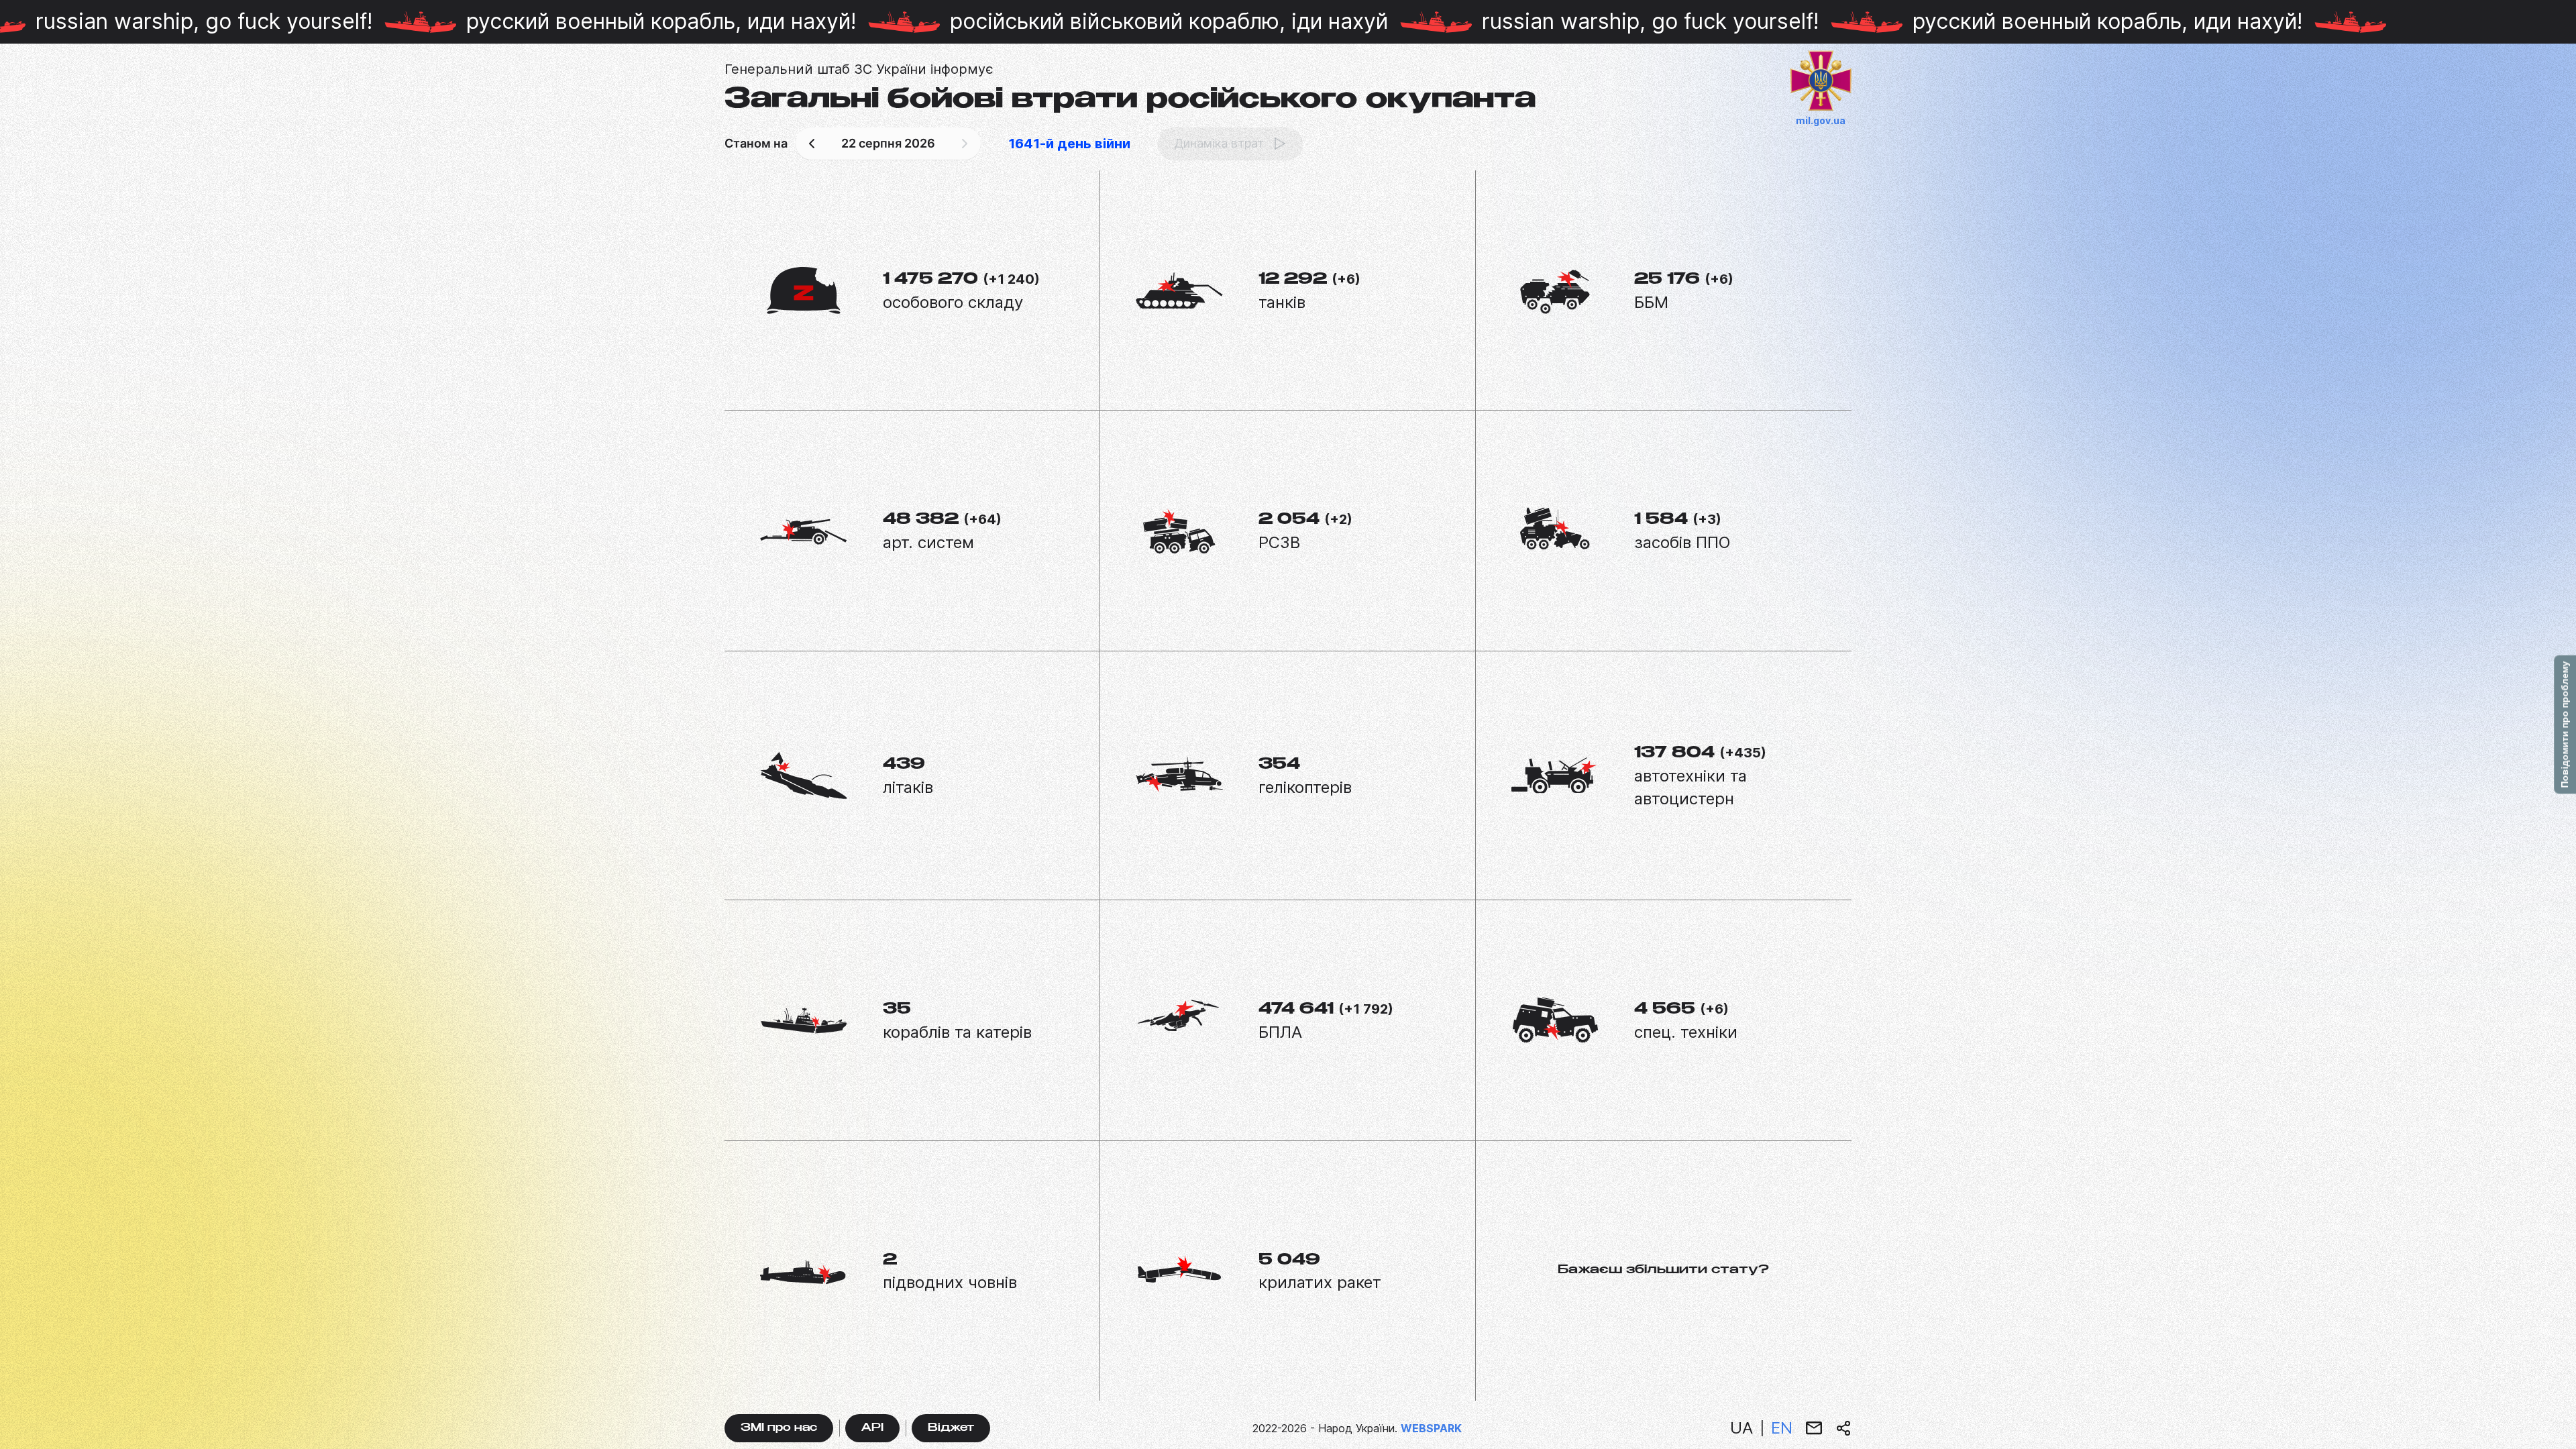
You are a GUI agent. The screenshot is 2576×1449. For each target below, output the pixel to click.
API (872, 1429)
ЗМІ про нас (779, 1429)
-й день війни (1069, 144)
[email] (1814, 1428)
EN (1781, 1428)
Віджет (951, 1429)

● ● ● ● ●

* **PROBLEM DESCRIPTION**:
Every record above must be copied exactly; none of the pictures belong in the copy.

* **FINISHED EXERCISE**:
You are a GUI agent. The screenshot is 2576×1449. For each target below, output the pixel to click.
API (872, 1429)
ЗМІ про нас (779, 1429)
-й день війни (1069, 144)
[email] (1814, 1428)
EN (1781, 1428)
Віджет (951, 1429)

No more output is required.